▶ [DATA RECORDS]

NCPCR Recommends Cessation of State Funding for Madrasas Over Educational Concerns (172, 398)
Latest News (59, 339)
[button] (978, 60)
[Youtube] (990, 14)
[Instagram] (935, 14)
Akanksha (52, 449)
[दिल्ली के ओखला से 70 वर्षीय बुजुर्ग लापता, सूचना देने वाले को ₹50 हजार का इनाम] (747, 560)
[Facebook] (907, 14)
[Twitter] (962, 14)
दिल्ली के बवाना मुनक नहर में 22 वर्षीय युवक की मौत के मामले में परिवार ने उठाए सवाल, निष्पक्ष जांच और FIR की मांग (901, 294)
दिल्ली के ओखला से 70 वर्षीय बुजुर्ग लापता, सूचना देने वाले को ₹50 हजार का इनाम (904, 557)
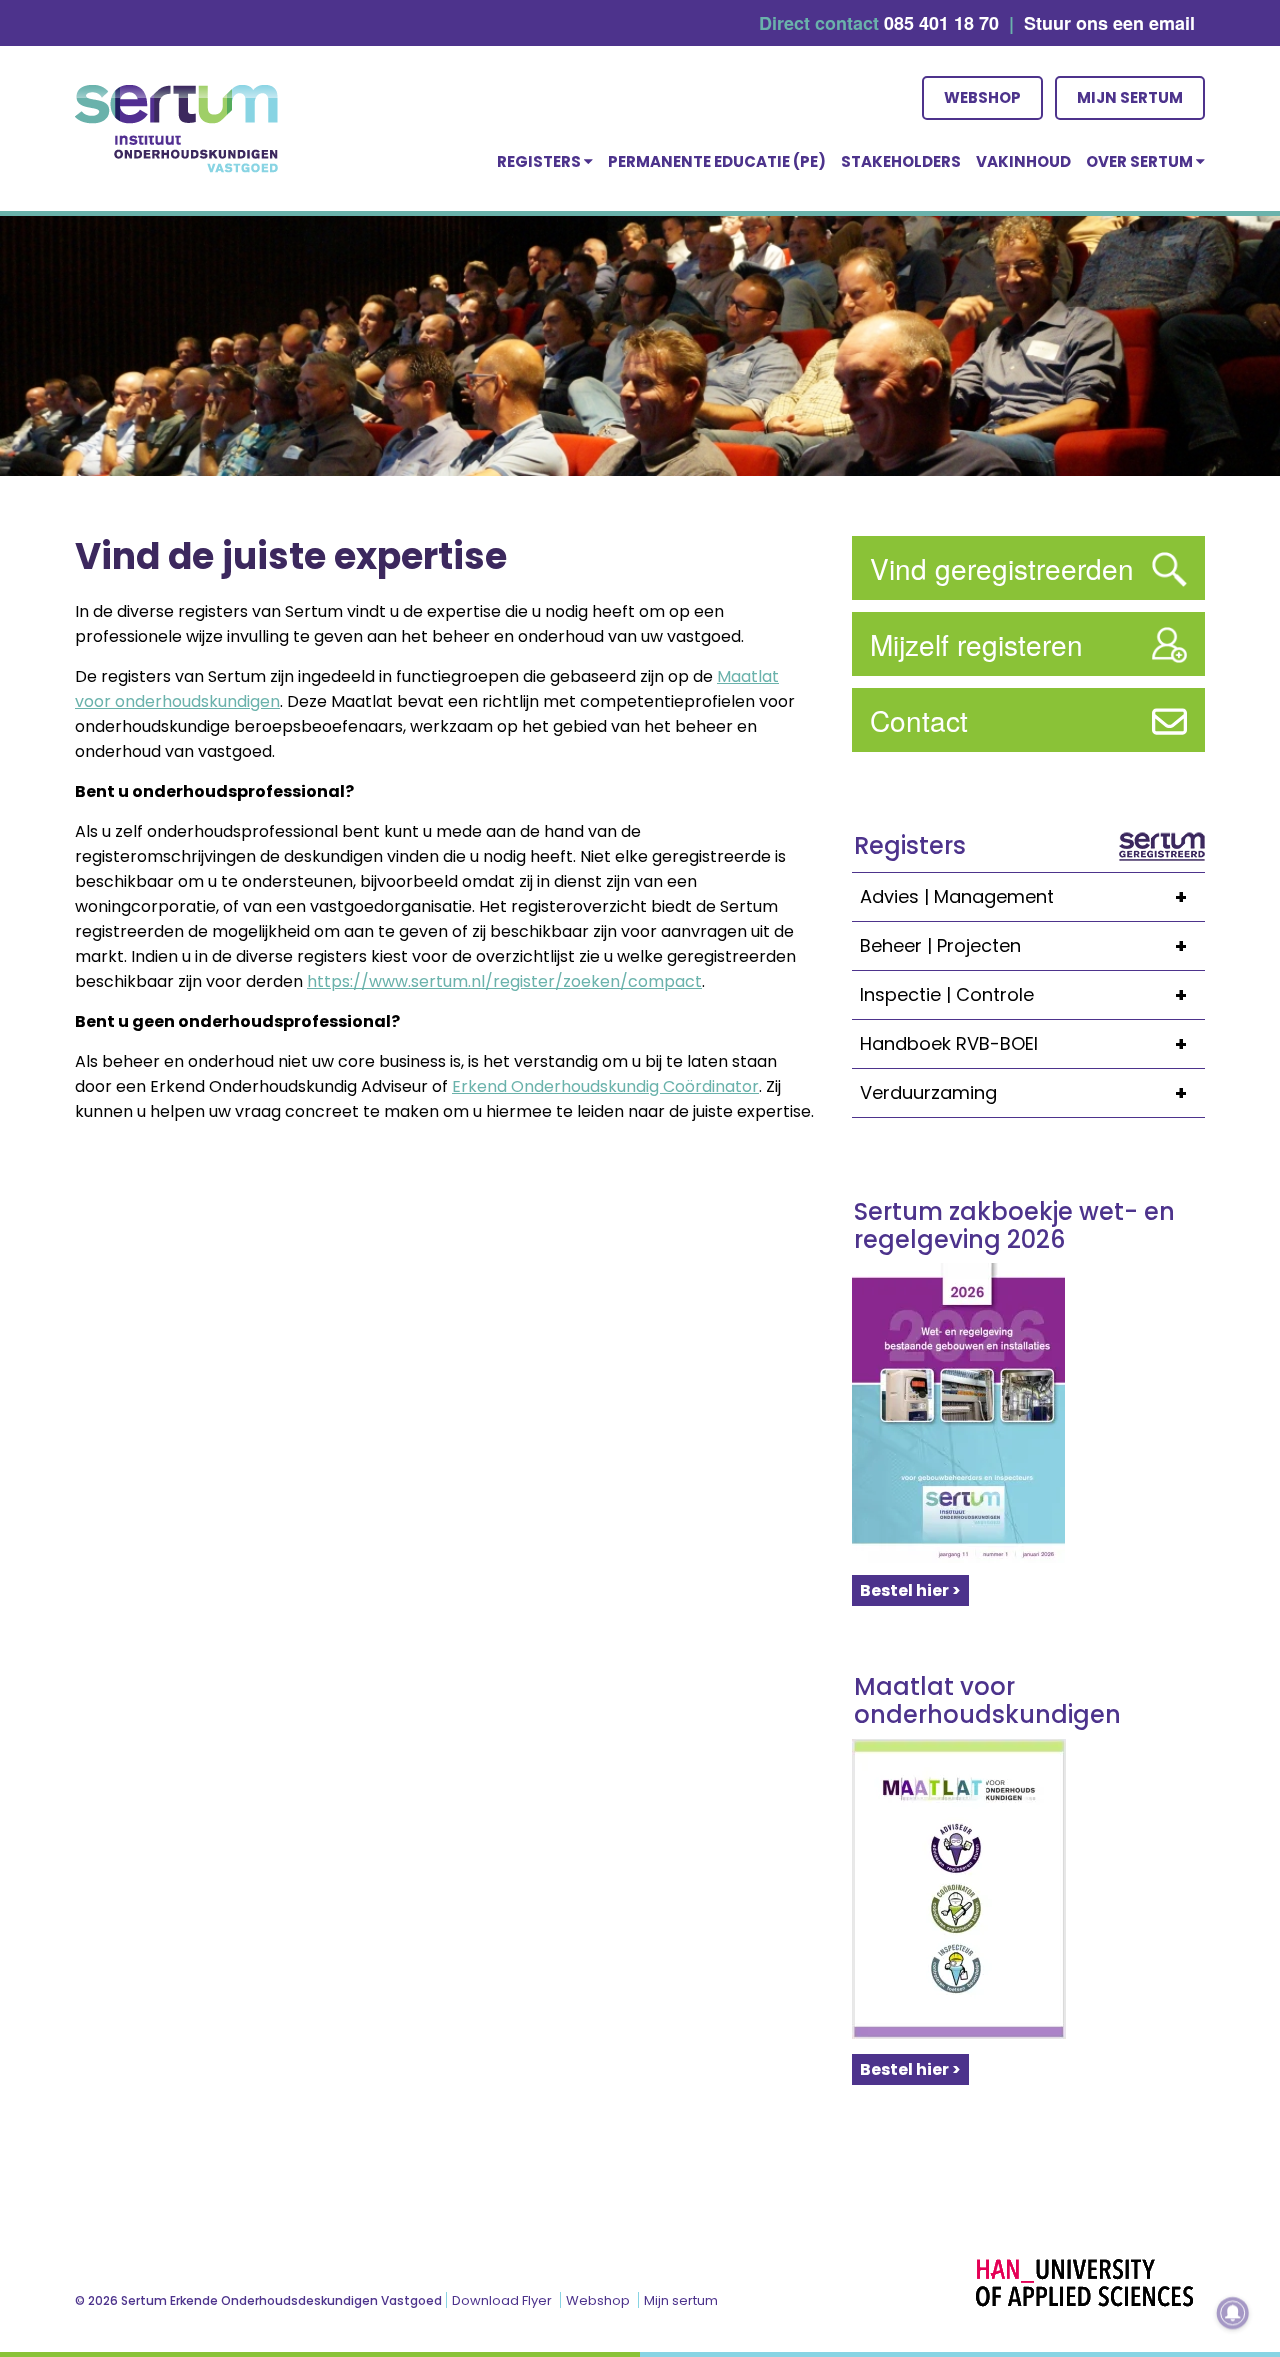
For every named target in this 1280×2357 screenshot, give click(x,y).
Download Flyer (502, 2300)
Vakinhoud (1023, 161)
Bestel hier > (910, 1590)
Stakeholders (901, 161)
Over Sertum (1141, 161)
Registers (540, 161)
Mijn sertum (1130, 97)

▶ [WHAT IS NEEDED] Images are not wanted in the copy. Please print the material above exactly.

▶ [RESULT FOR THIS TASK]
NCPCR Recommends Cessation of State Funding for Madrasas Over Educational Concerns (172, 398)
Latest News (59, 339)
[button] (978, 60)
[Youtube] (990, 14)
[Instagram] (935, 14)
Akanksha (52, 449)
[दिल्ली के ओखला से 70 वर्षीय बुजुर्ग लापता, सूचना देने वाले को ₹50 हजार का इनाम] (747, 560)
[Facebook] (907, 14)
[Twitter] (962, 14)
दिल्ली के बवाना मुनक नहर में 22 वर्षीय युवक की मौत के मामले में परिवार ने उठाए सवाल, निष्पक्ष जांच और FIR की मांग (901, 294)
दिल्ली के ओखला से 70 वर्षीय बुजुर्ग लापता, सूचना देने वाले को ₹50 हजार का इनाम (904, 557)
For every named target in this 1280×2357 screenshot, give click(x,y).
Download Flyer (502, 2300)
Vakinhoud (1023, 161)
Bestel hier > (910, 1590)
Stakeholders (901, 161)
Over Sertum (1141, 161)
Registers (540, 161)
Mijn sertum (1130, 97)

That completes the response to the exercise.